■ **PROBLEM**: For the data below, give again exactly the lines from the one containing "[19枚目へ] (230, 2013)" through the one containing "ラインアートトップへ (255, 1107)", both ends included, and no others.

Saved entries:
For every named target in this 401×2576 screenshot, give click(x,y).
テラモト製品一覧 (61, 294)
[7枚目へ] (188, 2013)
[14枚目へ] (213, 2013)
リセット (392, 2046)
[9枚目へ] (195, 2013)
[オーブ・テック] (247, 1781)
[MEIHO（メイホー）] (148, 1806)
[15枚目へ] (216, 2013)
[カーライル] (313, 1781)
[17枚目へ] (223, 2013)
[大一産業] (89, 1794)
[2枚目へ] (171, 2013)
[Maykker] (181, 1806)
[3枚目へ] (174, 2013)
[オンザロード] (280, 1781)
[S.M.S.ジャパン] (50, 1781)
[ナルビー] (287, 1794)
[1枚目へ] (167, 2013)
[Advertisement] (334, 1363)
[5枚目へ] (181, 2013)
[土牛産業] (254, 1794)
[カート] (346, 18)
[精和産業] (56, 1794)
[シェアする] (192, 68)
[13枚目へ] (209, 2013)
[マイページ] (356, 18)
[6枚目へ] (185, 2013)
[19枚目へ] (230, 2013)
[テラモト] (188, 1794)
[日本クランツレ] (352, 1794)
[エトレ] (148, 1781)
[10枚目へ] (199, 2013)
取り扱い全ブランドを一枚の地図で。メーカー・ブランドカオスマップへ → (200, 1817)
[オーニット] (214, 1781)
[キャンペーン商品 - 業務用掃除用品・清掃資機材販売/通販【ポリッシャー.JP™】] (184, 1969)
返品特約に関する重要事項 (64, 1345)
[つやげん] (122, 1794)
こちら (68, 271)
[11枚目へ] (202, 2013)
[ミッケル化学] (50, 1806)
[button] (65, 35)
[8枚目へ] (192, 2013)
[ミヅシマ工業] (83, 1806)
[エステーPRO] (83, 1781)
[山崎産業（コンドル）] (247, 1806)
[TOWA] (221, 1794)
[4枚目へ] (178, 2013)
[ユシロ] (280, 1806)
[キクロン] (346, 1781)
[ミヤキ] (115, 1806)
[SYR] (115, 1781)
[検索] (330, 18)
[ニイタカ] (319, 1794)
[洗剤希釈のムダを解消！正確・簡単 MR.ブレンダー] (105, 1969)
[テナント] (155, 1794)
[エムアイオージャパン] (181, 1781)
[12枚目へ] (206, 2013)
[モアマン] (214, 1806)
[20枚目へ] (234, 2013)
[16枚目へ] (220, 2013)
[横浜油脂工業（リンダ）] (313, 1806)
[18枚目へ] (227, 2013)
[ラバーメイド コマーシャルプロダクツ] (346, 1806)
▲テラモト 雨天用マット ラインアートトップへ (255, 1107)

==

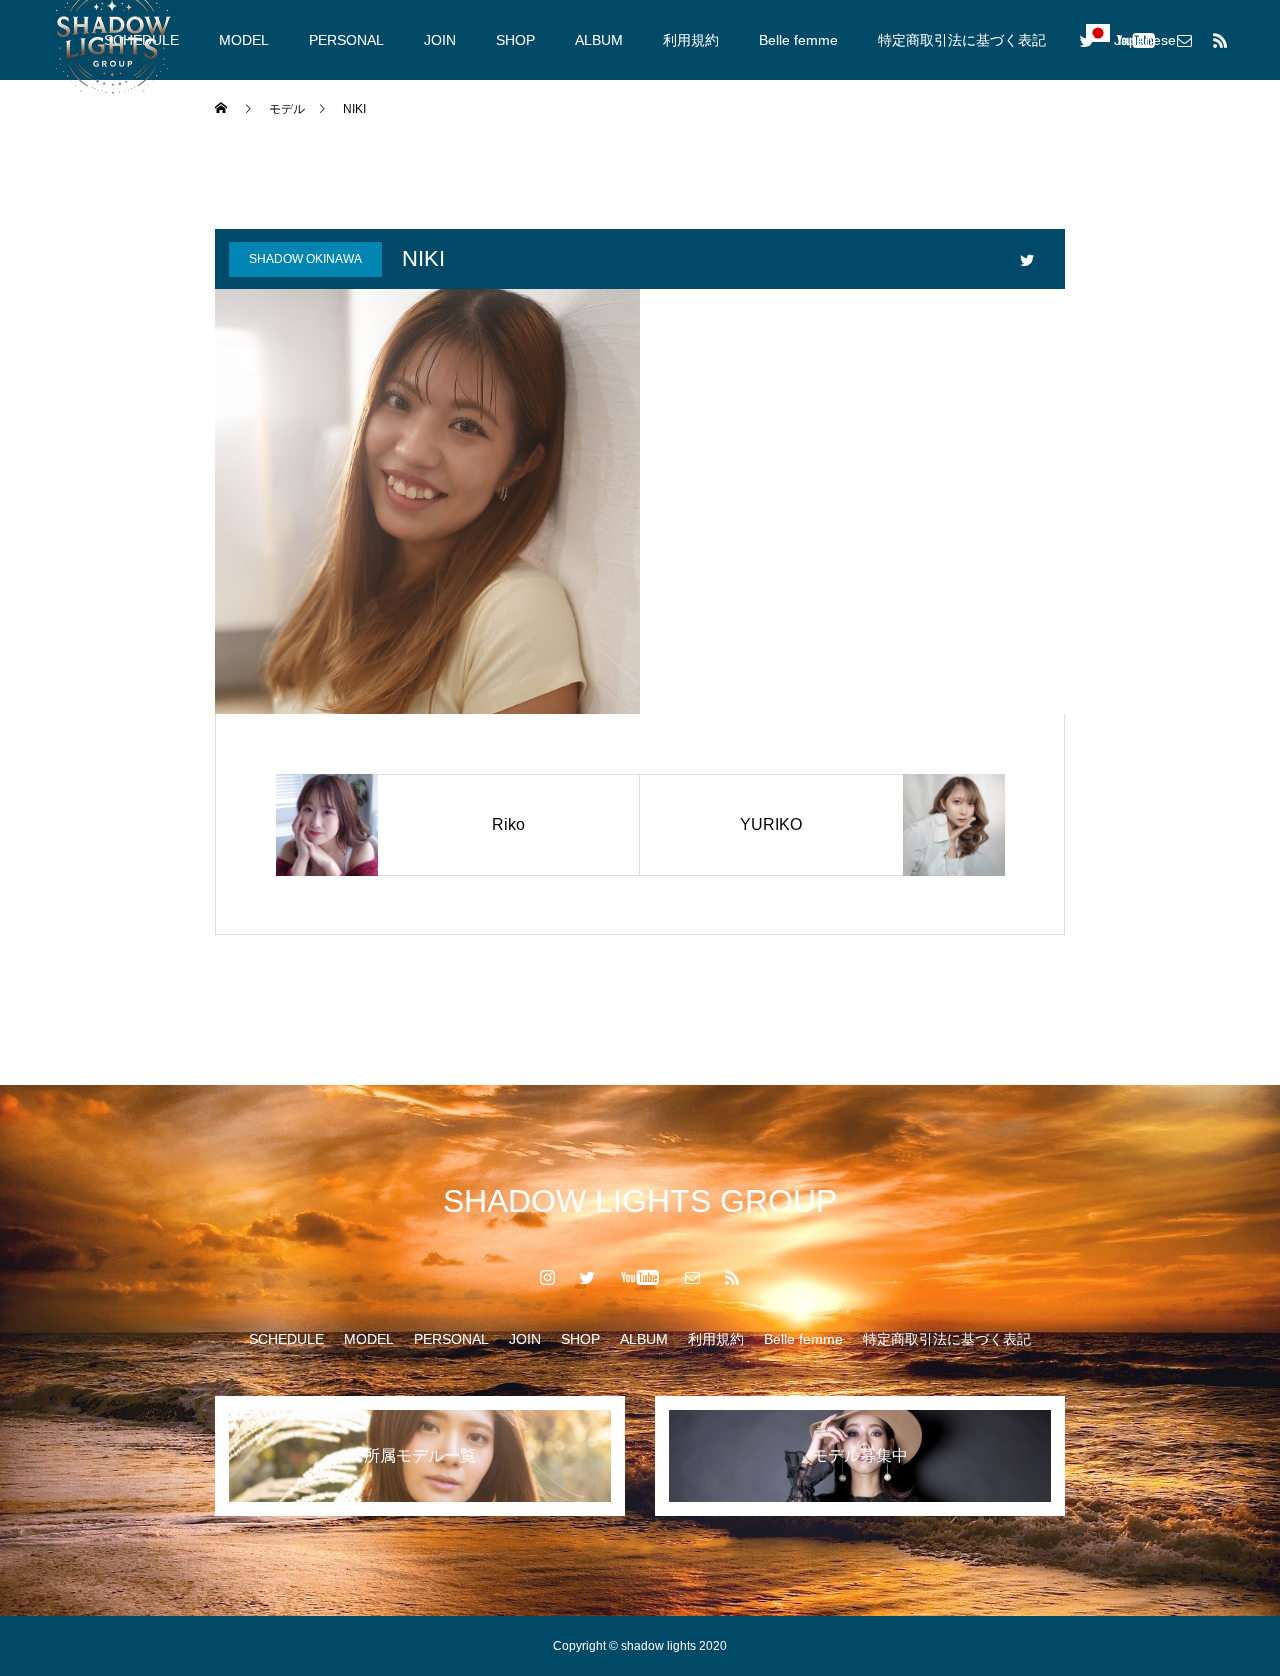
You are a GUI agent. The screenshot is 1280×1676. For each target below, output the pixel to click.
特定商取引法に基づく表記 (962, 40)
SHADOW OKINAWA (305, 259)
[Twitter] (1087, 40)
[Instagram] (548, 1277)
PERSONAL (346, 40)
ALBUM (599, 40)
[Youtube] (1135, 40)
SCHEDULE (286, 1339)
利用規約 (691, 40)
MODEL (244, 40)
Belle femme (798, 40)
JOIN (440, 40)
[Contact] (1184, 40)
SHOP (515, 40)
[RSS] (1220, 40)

■ **YOUR SOLUTION**:
[19枚目へ] (230, 2013)
[テラモト] (188, 1794)
[日本クランツレ] (352, 1794)
[エトレ] (148, 1781)
[10枚目へ] (199, 2013)
取り扱い全ブランドを一枚の地図で。メーカー・ブランドカオスマップへ → (200, 1817)
[オーニット] (214, 1781)
[キャンペーン商品 - 業務用掃除用品・清掃資機材販売/通販【ポリッシャー.JP™】] (184, 1969)
返品特約に関する重要事項 (64, 1345)
[つやげん] (122, 1794)
こちら (68, 271)
[11枚目へ] (202, 2013)
[ミッケル化学] (50, 1806)
[button] (65, 35)
[8枚目へ] (192, 2013)
[ミヅシマ工業] (83, 1806)
[エステーPRO] (83, 1781)
[山崎産業（コンドル）] (247, 1806)
[TOWA] (221, 1794)
[4枚目へ] (178, 2013)
[ユシロ] (280, 1806)
[キクロン] (346, 1781)
[ミヤキ] (115, 1806)
[SYR] (115, 1781)
[検索] (330, 18)
[ニイタカ] (319, 1794)
[洗剤希釈のムダを解消！正確・簡単 MR.ブレンダー] (105, 1969)
[テナント] (155, 1794)
[エムアイオージャパン] (181, 1781)
[12枚目へ] (206, 2013)
[モアマン] (214, 1806)
[20枚目へ] (234, 2013)
[16枚目へ] (220, 2013)
[横浜油脂工業（リンダ）] (313, 1806)
[18枚目へ] (227, 2013)
[ラバーメイド コマーシャルプロダクツ] (346, 1806)
▲テラモト 雨天用マット ラインアートトップへ (255, 1107)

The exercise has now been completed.